Where Tears Go After They Leave Your Eyes
When you’re not crying, tears drain away as fast as they’re produced, which is why you don’t notice basal tears at all. The drainage system is surprisingly intricate. On the inner corner of each eyelid, there’s a tiny opening called the punctum, only about 0.2 to 0.3 millimeters wide. Tears flow into these openings and travel through small channels called canaliculi that run horizontally through the eyelid for about 8 millimeters, following the curve of your lid.
In about 90% of people, the upper and lower channels merge into a single short tube before emptying into the lacrimal sac, a small pouch roughly 12 to 15 millimeters long that sits collapsed against the side of your nose. From there, tears travel down through a duct that passes through the bone of your upper jaw and empties into your nasal cavity. This is exactly why your nose runs when you cry: the tears are literally draining into it.
During emotional crying, the lacrimal gland produces tears far faster than this drainage system can handle. The excess spills over the eyelid and rolls down your cheeks.
Why Humans Cry Emotionally
Humans are the only species known to shed tears in response to emotions. The leading scientific explanation is social. Crying evolved as a way to signal distress, vulnerability, or strong feeling to the people around you, strengthening social bonds and prompting help from others. Visible tears on someone’s face are hard to fake convincingly and impossible to hide easily, which makes them an honest signal. Researchers have concluded that the principal function of emotional crying is to promote social bonding and mutual supportive behavior.
This makes sense when you consider that infants cry vocally from birth, but their tear production is limited. Most full-term newborns can produce basal tears within the first day of life, with about 95% showing normal tear production by the end of their first week. However, reflex tearing in response to irritation doesn’t fully develop until one to seven weeks after birth. Premature infants have even more reduced tear secretion. For babies, the vocal cry is what matters: it’s the alarm that brings caregivers running. Tears become part of the signaling system later, as children grow and need more nuanced ways to communicate emotional states.
Does Crying Actually Make You Feel Better?

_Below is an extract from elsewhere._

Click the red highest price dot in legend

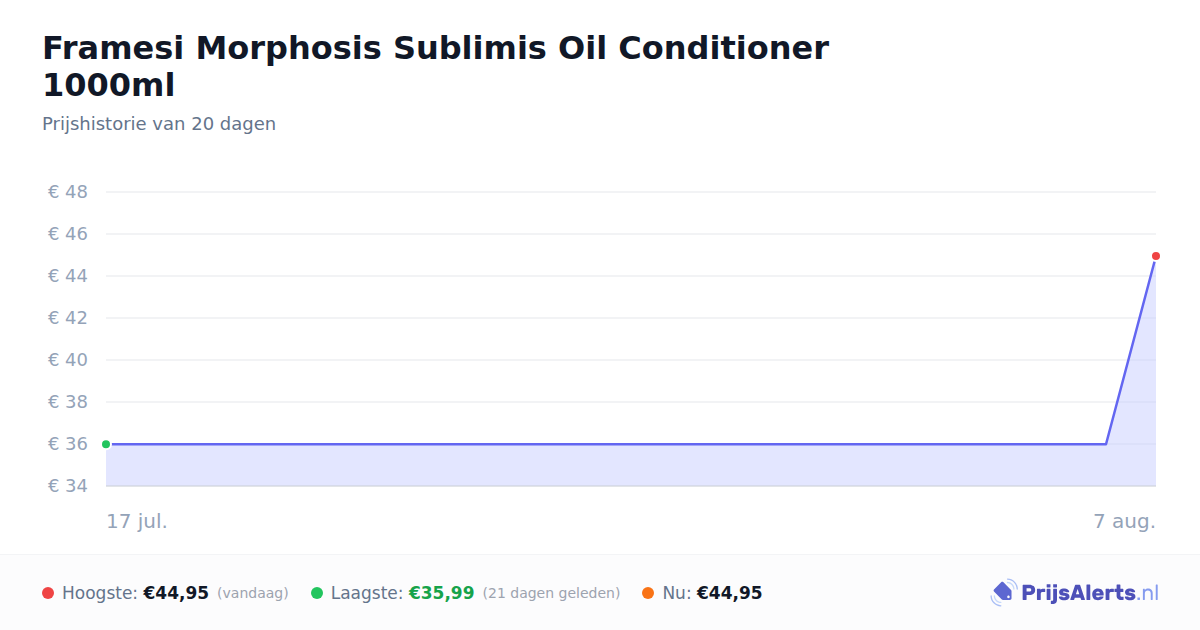point(48,593)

The popular idea that crying “releases toxins” or flushes stress hormones out of your body doesn’t hold up well under scientific testing. Studies measuring cortisol, the body’s primary stress hormone, have found no significant difference in cortisol levels between people who cried during a stressful task and those who didn’t.
What researchers have found is more subtle. Heart rate decelerates just before crying begins, then returns to baseline during the first period of tears. This suggests crying may help maintain your body’s physiological balance, not by purging chemicals but by activating a self-soothing process. The deep, rhythmic breathing that follows a bout of sobbing, along with the unconscious regulation of heart rate, appears to nudge your body back toward a calmer state. So the relief people feel after crying is likely real, but it comes from the physical act of calming down rather than from any special property of the tears themselves.
The social context matters too. People tend to feel better after crying when they receive comfort from someone else. Crying alone, or crying in a situation where the response is judgment rather than support, is much less likely to provide that sense of relief. This fits with the theory that crying’s core purpose is social connection: it works best when it achieves that goal.